_Required work_
Only one stretch of the data is wanted: the line containing "Лекари в Ловеч", the line containing "Десетки ранени при", and every line between them, copied exactly.

_Material shown_
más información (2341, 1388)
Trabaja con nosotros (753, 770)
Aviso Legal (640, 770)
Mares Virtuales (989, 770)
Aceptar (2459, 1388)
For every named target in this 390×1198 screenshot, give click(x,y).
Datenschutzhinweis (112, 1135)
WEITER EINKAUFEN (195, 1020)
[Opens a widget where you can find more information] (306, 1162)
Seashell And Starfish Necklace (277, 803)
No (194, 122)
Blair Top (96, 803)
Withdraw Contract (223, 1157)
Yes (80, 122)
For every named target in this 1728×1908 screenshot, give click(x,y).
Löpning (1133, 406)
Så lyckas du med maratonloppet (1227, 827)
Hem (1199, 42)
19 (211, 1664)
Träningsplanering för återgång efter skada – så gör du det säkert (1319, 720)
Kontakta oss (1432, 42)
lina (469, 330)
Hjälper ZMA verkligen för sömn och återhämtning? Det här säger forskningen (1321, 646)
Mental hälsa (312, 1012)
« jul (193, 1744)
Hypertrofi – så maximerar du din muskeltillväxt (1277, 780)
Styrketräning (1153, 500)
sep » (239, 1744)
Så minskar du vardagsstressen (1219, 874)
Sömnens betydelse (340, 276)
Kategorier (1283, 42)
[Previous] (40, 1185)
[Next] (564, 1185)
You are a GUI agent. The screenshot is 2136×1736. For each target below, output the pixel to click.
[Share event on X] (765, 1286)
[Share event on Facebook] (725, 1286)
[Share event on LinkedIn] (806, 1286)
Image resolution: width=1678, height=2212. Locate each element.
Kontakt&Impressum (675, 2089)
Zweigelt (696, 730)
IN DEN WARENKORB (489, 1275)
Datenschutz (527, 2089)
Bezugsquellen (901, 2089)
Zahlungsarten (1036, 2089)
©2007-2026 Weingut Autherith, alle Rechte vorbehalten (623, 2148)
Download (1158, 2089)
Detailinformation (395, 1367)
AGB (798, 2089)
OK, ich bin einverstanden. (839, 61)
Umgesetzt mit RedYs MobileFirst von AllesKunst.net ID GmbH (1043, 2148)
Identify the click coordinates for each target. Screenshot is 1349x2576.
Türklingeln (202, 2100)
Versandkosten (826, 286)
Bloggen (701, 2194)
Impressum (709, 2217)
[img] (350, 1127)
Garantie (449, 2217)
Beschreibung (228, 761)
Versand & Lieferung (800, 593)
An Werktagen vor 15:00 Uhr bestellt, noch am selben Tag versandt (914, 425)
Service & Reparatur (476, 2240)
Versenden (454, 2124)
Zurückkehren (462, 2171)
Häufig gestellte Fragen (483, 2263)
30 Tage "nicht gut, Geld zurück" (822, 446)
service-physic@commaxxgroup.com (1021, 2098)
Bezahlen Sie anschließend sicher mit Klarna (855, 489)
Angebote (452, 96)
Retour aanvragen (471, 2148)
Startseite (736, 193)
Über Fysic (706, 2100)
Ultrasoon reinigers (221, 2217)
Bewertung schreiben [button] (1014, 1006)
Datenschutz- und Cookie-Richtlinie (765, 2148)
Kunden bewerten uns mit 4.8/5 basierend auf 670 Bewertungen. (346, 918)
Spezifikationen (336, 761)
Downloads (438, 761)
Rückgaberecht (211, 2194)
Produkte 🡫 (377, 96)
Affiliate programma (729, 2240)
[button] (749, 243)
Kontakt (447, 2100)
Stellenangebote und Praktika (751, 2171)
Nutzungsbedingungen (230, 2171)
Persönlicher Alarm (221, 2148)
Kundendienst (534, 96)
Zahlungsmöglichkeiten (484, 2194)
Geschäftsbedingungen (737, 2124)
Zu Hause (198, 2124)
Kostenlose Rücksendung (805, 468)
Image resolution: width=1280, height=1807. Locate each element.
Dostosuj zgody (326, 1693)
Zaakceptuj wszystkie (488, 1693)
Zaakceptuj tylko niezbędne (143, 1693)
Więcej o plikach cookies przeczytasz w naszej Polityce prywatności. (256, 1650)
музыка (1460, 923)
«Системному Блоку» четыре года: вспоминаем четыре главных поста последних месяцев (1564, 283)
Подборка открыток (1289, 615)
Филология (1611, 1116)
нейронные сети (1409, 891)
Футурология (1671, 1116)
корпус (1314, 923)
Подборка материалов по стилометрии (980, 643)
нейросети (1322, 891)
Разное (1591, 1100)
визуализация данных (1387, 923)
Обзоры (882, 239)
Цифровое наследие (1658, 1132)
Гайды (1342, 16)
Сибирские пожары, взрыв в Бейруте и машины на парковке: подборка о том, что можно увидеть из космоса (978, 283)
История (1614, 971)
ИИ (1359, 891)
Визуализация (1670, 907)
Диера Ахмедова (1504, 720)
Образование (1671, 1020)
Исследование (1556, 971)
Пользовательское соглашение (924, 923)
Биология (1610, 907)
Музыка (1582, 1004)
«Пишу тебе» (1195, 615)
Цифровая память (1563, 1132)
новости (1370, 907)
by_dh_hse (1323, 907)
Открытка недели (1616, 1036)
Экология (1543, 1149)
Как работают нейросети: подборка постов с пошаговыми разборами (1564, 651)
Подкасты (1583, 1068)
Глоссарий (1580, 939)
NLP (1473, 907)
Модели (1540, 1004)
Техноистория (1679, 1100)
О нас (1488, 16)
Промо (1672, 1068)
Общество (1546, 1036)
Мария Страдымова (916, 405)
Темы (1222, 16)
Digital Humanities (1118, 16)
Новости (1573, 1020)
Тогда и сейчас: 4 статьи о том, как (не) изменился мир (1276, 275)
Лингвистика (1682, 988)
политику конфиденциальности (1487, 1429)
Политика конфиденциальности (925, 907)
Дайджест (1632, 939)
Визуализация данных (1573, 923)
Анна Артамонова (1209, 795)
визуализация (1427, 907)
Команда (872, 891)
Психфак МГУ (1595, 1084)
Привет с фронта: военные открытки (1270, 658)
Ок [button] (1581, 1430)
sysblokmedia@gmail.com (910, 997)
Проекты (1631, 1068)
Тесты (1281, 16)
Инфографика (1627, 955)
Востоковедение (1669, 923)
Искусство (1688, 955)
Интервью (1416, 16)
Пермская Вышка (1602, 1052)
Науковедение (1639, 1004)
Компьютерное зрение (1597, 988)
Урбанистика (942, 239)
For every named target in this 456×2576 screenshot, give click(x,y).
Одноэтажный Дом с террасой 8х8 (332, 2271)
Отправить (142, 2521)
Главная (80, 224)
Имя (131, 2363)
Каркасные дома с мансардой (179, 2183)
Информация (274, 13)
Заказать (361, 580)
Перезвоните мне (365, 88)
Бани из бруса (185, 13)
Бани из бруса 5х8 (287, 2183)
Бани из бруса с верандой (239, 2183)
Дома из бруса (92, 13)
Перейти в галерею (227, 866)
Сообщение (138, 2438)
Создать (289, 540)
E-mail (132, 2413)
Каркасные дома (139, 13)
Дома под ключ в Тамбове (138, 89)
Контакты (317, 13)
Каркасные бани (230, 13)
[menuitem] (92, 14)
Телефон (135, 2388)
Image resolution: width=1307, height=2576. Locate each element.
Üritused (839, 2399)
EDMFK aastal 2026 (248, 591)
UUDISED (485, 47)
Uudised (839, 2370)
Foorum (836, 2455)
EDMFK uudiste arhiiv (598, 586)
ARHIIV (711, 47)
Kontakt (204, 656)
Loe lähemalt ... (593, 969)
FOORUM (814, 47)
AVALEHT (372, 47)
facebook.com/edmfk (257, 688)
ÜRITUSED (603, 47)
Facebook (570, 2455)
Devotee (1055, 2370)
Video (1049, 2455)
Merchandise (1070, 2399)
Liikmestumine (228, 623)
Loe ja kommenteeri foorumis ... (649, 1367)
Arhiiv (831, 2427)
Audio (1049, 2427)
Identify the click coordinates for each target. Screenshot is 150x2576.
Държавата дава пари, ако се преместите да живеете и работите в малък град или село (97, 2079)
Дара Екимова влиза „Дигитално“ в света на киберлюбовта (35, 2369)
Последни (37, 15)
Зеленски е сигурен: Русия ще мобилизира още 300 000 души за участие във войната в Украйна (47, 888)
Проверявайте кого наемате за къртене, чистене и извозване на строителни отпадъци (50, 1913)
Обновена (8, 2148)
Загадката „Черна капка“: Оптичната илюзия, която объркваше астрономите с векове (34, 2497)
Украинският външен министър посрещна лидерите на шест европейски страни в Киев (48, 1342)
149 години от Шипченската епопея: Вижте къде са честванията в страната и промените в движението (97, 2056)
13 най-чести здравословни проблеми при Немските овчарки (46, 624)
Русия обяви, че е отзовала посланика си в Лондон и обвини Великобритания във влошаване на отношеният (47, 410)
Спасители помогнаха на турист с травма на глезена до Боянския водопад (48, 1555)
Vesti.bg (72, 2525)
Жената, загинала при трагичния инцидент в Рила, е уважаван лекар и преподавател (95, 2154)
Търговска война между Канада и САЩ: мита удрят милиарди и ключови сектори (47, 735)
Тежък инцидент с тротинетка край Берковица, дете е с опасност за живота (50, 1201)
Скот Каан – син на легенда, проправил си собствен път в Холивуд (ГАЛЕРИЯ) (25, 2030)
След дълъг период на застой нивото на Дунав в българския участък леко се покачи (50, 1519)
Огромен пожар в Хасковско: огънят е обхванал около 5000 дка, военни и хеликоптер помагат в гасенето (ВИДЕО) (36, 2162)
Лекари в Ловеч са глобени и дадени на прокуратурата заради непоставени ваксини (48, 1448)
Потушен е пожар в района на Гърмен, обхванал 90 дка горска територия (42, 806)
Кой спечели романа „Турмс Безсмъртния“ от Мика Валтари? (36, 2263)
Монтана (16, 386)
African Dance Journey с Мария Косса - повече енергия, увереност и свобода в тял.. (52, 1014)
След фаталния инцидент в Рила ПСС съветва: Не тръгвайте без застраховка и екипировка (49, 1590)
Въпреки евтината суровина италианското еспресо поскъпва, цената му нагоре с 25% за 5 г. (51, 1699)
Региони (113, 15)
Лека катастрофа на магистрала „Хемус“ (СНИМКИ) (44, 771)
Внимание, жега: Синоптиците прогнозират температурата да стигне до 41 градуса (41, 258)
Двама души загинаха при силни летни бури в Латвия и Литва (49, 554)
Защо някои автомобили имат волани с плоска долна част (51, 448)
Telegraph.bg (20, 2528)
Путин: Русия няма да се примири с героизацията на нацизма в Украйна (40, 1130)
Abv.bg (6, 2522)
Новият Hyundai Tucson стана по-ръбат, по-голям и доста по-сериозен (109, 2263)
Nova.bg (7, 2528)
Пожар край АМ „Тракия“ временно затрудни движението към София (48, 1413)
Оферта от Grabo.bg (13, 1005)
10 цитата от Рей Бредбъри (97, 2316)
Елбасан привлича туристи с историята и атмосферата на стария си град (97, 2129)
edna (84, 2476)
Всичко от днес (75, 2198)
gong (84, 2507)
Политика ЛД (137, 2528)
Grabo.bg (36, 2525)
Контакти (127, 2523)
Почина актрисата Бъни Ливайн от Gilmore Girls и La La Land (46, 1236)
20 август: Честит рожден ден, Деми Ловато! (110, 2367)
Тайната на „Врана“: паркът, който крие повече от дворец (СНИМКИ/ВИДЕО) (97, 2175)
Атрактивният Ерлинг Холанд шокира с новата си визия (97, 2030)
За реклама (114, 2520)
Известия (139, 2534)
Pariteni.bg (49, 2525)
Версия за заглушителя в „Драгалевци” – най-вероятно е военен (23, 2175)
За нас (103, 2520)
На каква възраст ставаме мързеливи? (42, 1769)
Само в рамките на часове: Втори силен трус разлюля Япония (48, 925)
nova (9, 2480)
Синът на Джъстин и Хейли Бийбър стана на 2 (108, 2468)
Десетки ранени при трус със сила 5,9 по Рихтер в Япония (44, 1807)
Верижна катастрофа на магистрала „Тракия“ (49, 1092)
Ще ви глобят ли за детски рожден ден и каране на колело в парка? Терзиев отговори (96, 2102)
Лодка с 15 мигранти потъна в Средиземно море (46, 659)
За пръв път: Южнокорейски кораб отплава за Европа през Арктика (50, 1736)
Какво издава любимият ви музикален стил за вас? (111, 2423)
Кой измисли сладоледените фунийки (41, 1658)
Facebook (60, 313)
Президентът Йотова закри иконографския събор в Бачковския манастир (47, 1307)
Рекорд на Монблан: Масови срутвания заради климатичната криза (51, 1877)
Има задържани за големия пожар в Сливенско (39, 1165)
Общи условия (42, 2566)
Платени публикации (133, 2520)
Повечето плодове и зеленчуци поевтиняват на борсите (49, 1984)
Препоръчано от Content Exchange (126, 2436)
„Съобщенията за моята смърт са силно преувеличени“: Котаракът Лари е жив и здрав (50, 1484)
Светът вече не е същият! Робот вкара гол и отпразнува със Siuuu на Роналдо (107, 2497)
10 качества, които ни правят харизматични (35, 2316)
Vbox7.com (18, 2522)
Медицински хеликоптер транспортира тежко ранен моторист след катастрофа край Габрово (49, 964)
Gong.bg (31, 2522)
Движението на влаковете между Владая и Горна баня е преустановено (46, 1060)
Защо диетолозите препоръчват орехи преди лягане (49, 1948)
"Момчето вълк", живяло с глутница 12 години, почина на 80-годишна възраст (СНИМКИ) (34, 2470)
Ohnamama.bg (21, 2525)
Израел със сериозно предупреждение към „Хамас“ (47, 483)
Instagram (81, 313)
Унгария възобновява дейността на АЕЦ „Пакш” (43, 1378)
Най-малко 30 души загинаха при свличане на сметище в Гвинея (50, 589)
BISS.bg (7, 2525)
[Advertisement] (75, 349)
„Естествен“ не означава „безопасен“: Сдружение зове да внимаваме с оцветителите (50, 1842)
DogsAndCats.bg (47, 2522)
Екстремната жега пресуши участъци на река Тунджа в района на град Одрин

_Result_
Лекари в Ловеч са глобени и дадени на прокуратурата заради непоставени ваксини (48, 1448)
Потушен е пожар в района на Гърмен, обхванал 90 дка горска територия (42, 806)
Кой спечели романа „Турмс Безсмъртния“ от Мика Валтари? (36, 2263)
Монтана (16, 386)
African Dance Journey с Мария Косса - повече енергия, увереност и свобода в тял.. (52, 1014)
След фаталния инцидент в Рила ПСС съветва: Не тръгвайте без застраховка и екипировка (49, 1590)
Въпреки евтината суровина италианското еспресо поскъпва, цената му нагоре с 25% за 5 г. (51, 1699)
Региони (113, 15)
Лека катастрофа на магистрала „Хемус“ (СНИМКИ) (44, 771)
Внимание, жега: Синоптиците прогнозират температурата да стигне до 41 градуса (41, 258)
Двама души загинаха при силни летни бури в Латвия и Литва (49, 554)
Защо някои автомобили имат волани с плоска долна част (51, 448)
Telegraph.bg (20, 2528)
Путин: Русия няма да се примири с героизацията на нацизма в Украйна (40, 1130)
Abv.bg (6, 2522)
Новият Hyundai Tucson стана по-ръбат, по-голям и доста по-сериозен (109, 2263)
Nova.bg (7, 2528)
Пожар край АМ „Тракия“ временно затрудни движението към София (48, 1413)
Оферта от Grabo.bg (13, 1005)
10 цитата от Рей Бредбъри (97, 2316)
Елбасан привлича туристи с историята и атмосферата на стария си град (97, 2129)
edna (84, 2476)
Всичко от днес (75, 2198)
gong (84, 2507)
Политика ЛД (137, 2528)
Grabo.bg (36, 2525)
Контакти (127, 2523)
Почина актрисата Бъни Ливайн от Gilmore Girls и La La Land (46, 1236)
20 август: Честит рожден ден, Деми Ловато! (110, 2367)
Тайната на „Врана“: паркът, който крие повече от дворец (СНИМКИ/ВИДЕО) (97, 2175)
Атрактивният Ерлинг Холанд шокира с новата си визия (97, 2030)
За реклама (114, 2520)
Известия (139, 2534)
Pariteni.bg (49, 2525)
Версия за заглушителя в „Драгалевци” – най-вероятно е военен (23, 2175)
За нас (103, 2520)
На каква възраст ставаме мързеливи? (42, 1769)
Само в рамките на часове: Втори силен трус разлюля Япония (48, 925)
nova (9, 2480)
Синът на Джъстин и Хейли Бийбър стана на 2 (108, 2468)
Десетки ранени при трус със сила 5,9 по Рихтер в Япония (44, 1807)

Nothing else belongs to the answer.